§ Activity list:
[1] Reproduce the passage on the Battle of Slivnitsa word for word, starting at "The three Serbian" and ending at "to the road.".
[2] Please proceed with the passage on the Battle of Slivnitsa, writing on from its final sentence.

§ Passage shown:

◇ ◇ ◇ ◇ ◇ ◇ ◇

In response, Alexander had to move his army from Eastern Rumelia to Sofia by all means available including the one limited railway line. One infantry regiment marched 95 km in 32 hours. The light Bulgarian forces on the Serbian border succeeded in slowing the Serbian advance in the mountainous terrain, which favoured the defence. Gradually, reinforcements arrived at the previously prepared defensive position at Slivnitsa, 30 km north-west of Sofia.

==Battle==
Alexander arrived on the evening of the 16th to find a well-prepared defensive position manned by 9 battalions, plus some 2,000 volunteers and 32 guns, commanded by Major Guchev. The position consisted of nearly 4 km of trenches and artillery redoubts either side of the main road on a ridge in front of the village of Slivnitsa. To the right was steep mountainous terrain, and the left wing had the easier Visker Hills towards Breznik.

The three Serbian centre divisions also arrived on the 16th and halted to recover after the fierce Bulgarian delaying action in the Dragoman Pass. The Morava division was at Tran, some distance from its objective, Bresnik, to the south. The northern advance was bogged down along the Danube.

The morning of the 17th came with rain and mist but not the expected Serbian attack. By 10 a.m. Alexander ordered three battalions to advance on the right. They surprised the Danube division, which eventually rallied and pushed them back. The main Serbian attack began on the centre largely unsupported by artillery, which had insufficient range. The weight of Bulgarian fire forced it back with some 1,200 casualties. A relief column led by Captain Benderev recaptured the heights on the right and forced the Danube division back to the road.

◇ ◇ ◇ ◇ ◇ ◇ ◇

(Source records)

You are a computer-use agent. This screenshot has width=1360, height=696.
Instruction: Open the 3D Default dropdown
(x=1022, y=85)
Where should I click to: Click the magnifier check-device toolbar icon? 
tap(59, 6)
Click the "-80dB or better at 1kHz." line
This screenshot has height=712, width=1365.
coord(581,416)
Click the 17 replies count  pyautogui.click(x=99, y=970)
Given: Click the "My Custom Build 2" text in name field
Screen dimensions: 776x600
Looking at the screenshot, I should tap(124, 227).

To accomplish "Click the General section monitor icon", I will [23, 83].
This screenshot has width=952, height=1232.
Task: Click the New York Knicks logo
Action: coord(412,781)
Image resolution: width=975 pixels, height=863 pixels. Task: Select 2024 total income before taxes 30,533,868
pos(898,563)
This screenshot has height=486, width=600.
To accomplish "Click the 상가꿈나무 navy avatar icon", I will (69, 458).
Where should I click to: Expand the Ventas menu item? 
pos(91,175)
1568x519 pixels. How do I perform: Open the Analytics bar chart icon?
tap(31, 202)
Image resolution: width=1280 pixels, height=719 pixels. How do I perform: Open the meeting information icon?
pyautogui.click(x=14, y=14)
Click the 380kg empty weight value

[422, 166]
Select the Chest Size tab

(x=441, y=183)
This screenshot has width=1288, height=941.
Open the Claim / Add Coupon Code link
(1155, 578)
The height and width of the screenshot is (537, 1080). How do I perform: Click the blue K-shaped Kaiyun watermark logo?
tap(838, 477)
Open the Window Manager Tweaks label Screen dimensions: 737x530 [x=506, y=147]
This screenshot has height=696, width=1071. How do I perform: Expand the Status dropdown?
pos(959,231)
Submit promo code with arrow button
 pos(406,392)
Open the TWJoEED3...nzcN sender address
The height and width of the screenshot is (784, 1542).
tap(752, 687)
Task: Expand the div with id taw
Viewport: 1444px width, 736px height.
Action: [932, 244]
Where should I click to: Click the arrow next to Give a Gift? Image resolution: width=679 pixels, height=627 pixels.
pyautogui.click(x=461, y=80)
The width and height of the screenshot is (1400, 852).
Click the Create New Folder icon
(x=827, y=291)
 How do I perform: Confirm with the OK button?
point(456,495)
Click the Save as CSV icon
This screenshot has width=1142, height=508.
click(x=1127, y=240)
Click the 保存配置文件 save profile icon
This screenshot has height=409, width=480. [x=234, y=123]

◇ ◇ ◇ ◇ ◇ ◇ ◇

§ Responses per task:
[1]
The three Serbian centre divisions also arrived on the 16th and halted to recover after the fierce Bulgarian delaying action in the Dragoman Pass. The Morava division was at Tran, some distance from its objective, Bresnik, to the south. The northern advance was bogged down along the Danube.

The morning of the 17th came with rain and mist but not the expected Serbian attack. By 10 a.m. Alexander ordered three battalions to advance on the right. They surprised the Danube division, which eventually rallied and pushed them back. The main Serbian attack began on the centre largely unsupported by artillery, which had insufficient range. The weight of Bulgarian fire forced it back with some 1,200 casualties. A relief column led by Captain Benderev recaptured the heights on the right and forced the Danube division back to the road.

[2]
At daybreak on the 18th, the Serbians attacked the weaker left flank of the Bulgarian line. Just in time, two battalions of the Preslav Regiment arrived to shore up the position. Further attacks in the centre were repulsed with heavy Serbian casualties and Benderev captured two further positions in the mountains.

On the 19th, the Serbians concentrated two divisions for an attack on the Bulgarian left near Karnul (today Delyan, Sofia Province) in an attempt to join up with the Morava division. However, three battalions of Bulgarian troops led by Captain Popov from Sofia had held the Morava division in the Visker Hills and the flanking move failed. Alexander now ordered a counterattack, which pushed the Serbians back on both flanks although nightfall prevented a complete collapse.

==Bulgarians advance==
Slivnitsa was the decisive battle of the war. The Serbians fought only limited rearguard actions as they retreated and by 24 November were back in Serbia. The Timok division in the north continued the siege of Vidin until 29 November.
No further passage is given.